# Arthrogram and Flouroscopy question



## raechelz (Dec 7, 2010)

Hello everyone,

In the CIRCC study guide it states to bill the injection procedure, the flouro and the CT or MRI with contrast.  The flouroscopy is always denied as inclusive of the CT per the CCI edits.  My thought is to append the 59 but I am struggling that it doesn't seem like a different session.  Yes they go from the flouro room to the CT or MRI room but it is all the same appointment.

What are your recommendations?  Also I take the CIRCC test Saturday so any words of advice would  be welcomed.

Thank you,

Raechel
Colorado


----------



## kbazarte@yahoo.com (Dec 7, 2010)

the codes that we utilize are:

23350 Injection procedure for shoulder arthrography or enhanced CT/MRI shoulder    
          arthrography

73040 Radiologic exam, shoulder arthrography. radiological S & I

these codes include the flouro guidance


I am also taking (re-taking) the CIRCC on saturday.  Time is of the up most importance, more so than the CPC.  The op notes are LONG and there are ALOT of them.  I let the time get away from me the first time then rushed through the rest of the test.  If you have op notes to practice with I highly suggest that you do.  REALLY know your coding rules for both interventional and cardiac cath.  Make very good notes in you CPT book especially by codes that have special rules ( ie. Renal angio during cardiac cath G0275 ) Know your vascular families, arch anatomy to include bovine and variant.  

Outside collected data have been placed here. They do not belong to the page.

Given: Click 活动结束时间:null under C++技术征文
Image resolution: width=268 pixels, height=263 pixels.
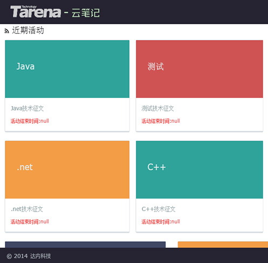Looking at the screenshot, I should click(x=161, y=221).
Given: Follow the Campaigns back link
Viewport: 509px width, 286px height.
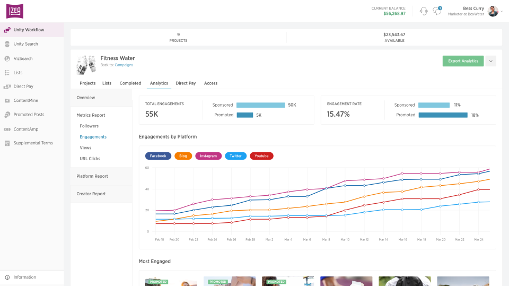Looking at the screenshot, I should coord(124,65).
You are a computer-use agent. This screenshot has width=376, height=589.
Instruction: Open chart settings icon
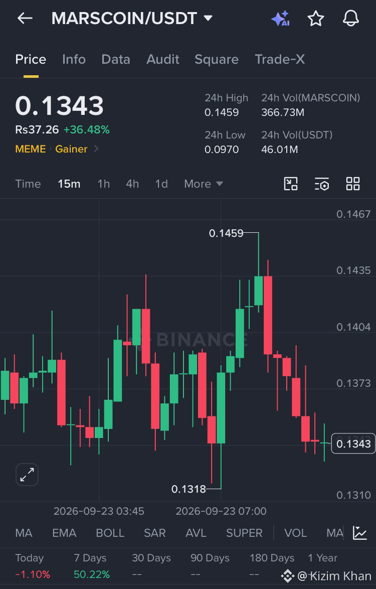tap(322, 184)
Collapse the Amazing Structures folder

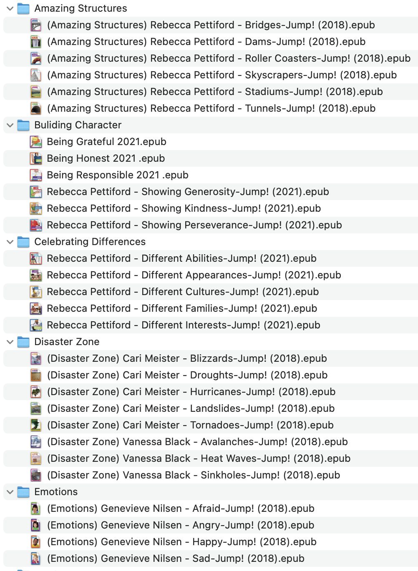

Good luck on saturday, if you want any other helpful hints or have other question my email is kell.bazarte@trinityhealth.org


----------



## raechelz (Dec 8, 2010)

Thank you for your post.  I had tried to email you a few times today but it keeps coming back undeliverable.  I was thinking when i take the test i might run though it and answer those i know first and then hit the hard ones.  I worry though that may take more time than I think.  What attack plan do you have?

Do you have the circc study guide?  There is a section that states if you are doing an arthrogam with CT or MRI you are to code the correct CT or MRI with contrast for the area.  Is the study guide even helpful?

Thanks,

Raechel


----------



## Sheila1112 (Dec 9, 2010)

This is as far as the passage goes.